Throughout childhood really weird phobias crept out of nowhere and I found myself in some cases manipulated by odd fears. To this day, I hate cars or vehicles of any sort coming up behind me. It unhinges me to no end. If I hear cars coming I either run or hide in bushes. There’s a really interesting comfort in knowing I can’t be seen. As a child, I would outrun cars walking home or find hiding places along the way home. I actually had hiding places down in my head that I could run to at a moment’s notice along the way to and from school. To this day as an adult, I have to keep myself from jumping into bushes. I’m sure Michael wouldn’t appreciate trying to coax me out of our neighbor’s bushes so I do my best to control this strange habit.
I can’t sleep with a top sheet. I don’t like the feel of it and I don’t like my feet being confined by the weight of the top sheet and the bedspread. I have memories of being on a table and having a thick, sticky, mucus like substance draped over me. It would get really tight and I wouldn’t be able to move. My arms and legs would be held so tight that I remember screaming with no sound coming out of me.
I could turn my head side to side and look around but I couldn’t get free and the more I struggled, the tighter it would become. It would feel like hours would pass with no one coming around. In some ways that was just as bad as what the Greys were doing to me. That was probably the worst torture of all and I believe to this day that the Greys and anyone else who does this, knows it. It’s part of the mind-screw that they implement starting at young ages. To this day if I find sheets on me, I panic.

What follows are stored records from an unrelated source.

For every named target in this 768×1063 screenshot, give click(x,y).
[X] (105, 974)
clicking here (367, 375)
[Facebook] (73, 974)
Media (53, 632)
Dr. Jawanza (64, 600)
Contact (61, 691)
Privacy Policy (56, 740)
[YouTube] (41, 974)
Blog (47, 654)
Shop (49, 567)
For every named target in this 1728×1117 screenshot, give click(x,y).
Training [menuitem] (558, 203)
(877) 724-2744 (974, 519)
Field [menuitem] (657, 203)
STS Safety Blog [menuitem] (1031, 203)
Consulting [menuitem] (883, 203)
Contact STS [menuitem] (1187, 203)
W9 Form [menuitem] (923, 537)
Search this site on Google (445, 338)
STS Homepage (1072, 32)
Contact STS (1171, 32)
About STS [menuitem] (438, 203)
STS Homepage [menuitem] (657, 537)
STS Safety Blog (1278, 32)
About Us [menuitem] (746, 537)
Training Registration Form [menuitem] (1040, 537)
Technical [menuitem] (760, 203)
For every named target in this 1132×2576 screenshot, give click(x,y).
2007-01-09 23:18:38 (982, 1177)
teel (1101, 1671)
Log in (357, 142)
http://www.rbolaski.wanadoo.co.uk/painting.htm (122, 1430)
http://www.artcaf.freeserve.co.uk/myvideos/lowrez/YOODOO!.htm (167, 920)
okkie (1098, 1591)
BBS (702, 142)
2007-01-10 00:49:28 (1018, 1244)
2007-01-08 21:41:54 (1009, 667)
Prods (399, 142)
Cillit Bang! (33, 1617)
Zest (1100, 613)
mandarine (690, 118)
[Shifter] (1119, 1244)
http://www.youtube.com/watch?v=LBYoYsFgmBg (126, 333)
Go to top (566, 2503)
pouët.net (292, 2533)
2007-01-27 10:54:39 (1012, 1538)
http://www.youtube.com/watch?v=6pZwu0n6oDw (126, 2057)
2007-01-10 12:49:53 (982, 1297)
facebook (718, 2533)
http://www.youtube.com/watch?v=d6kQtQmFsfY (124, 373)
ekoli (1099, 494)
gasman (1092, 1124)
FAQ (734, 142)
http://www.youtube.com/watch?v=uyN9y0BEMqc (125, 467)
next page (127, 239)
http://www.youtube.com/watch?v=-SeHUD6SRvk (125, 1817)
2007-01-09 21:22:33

Add to the above, the uncomfortable and stressful feelings I get being in an elevator or in a car on a highway that is slowed by traffic. When I was in Paris, France years ago, I was staying at a hotel that had a small and round elevator. It was big enough just for two people. I went up it the first time and by the time we hit the floor our room was on, I was a total mess. I couldn’t breathe, I had sweat coming off my forehead and the palms of my hands were sweaty and hot. When I got to my room, I looked in the mirror and was flushed from head to toe. I looked like I had been in the sun and was a cooked lobster. It took a few hours for me to get back to normal. I walked up and down the stairs after that.
Just recently Michael and I went to go get family from the airport and the roads were full of black ice. Traffic came to a standstill, three or four times and I found myself panicking, not being able to breathe. My palms were sweaty and I was stressed beyond my limits so much so that I almost jumped out of the car. This particular phobia, I don’t understand unless I was taken away against my will multiple times in vehicles and I associate traffic and being confined in a car to this fear.
Like most abductees, I can’t sleep with the lights off. The darkness is too vast and so much can happen in the blackness of the room. Corners in a room become hiding places for uninvited creatures and closets become doorways into the unknown. I can feel spirits looking down at me, sucking my breath away or standing by my bed staring down at me. I have been touched and shaken even with the lights on but for me, the advantage is that I can see my surroundings. The days of sleeping in a dark room were over years ago.
I grew up in an average household with two older sisters. We were middle class America with hopes and dreams just like everybody else. Maybe that was a part of this phenomenon, the more American pie people are, the better they are for target practice and to experiment on.
How does the paranormal fit into all of this? Well, for some reason abductees attract the paranormal to them and I am assuming because we carry with us a very distinct energy or frequency that becomes altered through the abductions, it stays with us throughout our lives.
Sometimes the shadows will divulge what type of intelligence is lurking in the corner. It doesn’t matter if it’s Alien, human or spirit, I don’t like uninvited guests especially when I’m at my most vulnerable. For Empaths like myself, we don’t like surprises so turning on the light seems to be whole heck of a lot easier than waiting for the darkness to emerge.
As Michael says, sleep tight but for those of you like me, keep the lights on.